__Reading passage__
============
Now I need to copy this one out of my switch to open it in Wireshark on my laptop. To do that I can use SCP. I will initate the scp command from my laptop and initiate the scp session from my laptop to my Arista switch and grab the file.

I have configured my out of band interface in a MGMT vrf, so for me to be able to access the switch via that interface I need to put the bash session on the switch in the MGMT vrf context. So before going into bash I need to enter the VRF and then enter bash.

[ansible@veos-dc1-leaf1a ~]$ exit
logout
veos-dc1-leaf1a#cli vrf MGMT
veos-dc1-leaf1a(vrf:MGMT)#bash

Arista Networks EOS shell

[ansible@veos-dc1-leaf1a ~]$ pwd
/home/ansible
[ansible@veos-dc1-leaf1a ~]$ ls
wireshark.pcap
[ansible@veos-dc1-leaf1a ~]$

Now I have placed bash in the correct context and grab the file using SCP from my client:

Info: The user that logs into the switch needs to be allowed to log directly to Enable mode. This is done by adding the following: AristaSwitch#aaa authorization exec default local ** In configure mode **

From my client where I have Wireshark installed I will execute scp to copy the pcap file from the switch (I can also run scp from the switch and copy to any destination):

➜  vxlan_dumps scp ansible@172.18.100.103:/home/ansible/wireshark.pcap .
============
__Material provided__

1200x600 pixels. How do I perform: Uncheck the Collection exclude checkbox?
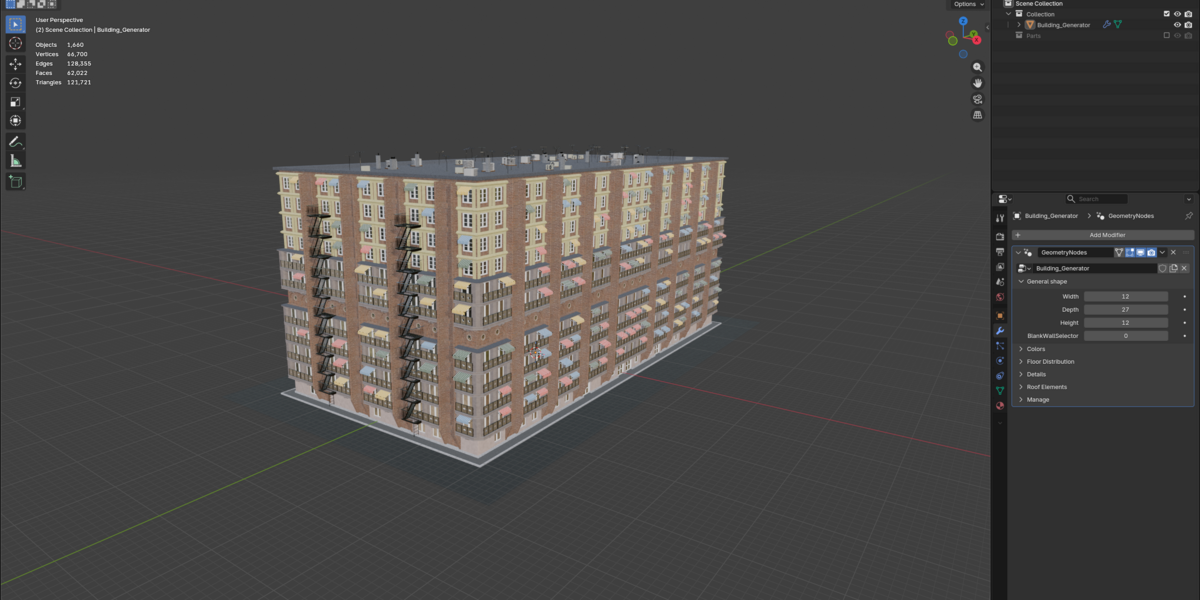click(x=1166, y=14)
============
__Challenge__
According to the passage on copying a capture file off the switch, why does the bash session have to be placed in the MGMT VRF context? The material plays no part in this exercise.

__Problem solution__
The out-of-band interface is configured in the MGMT VRF, so bash must be in that context to reach the switch through that interface.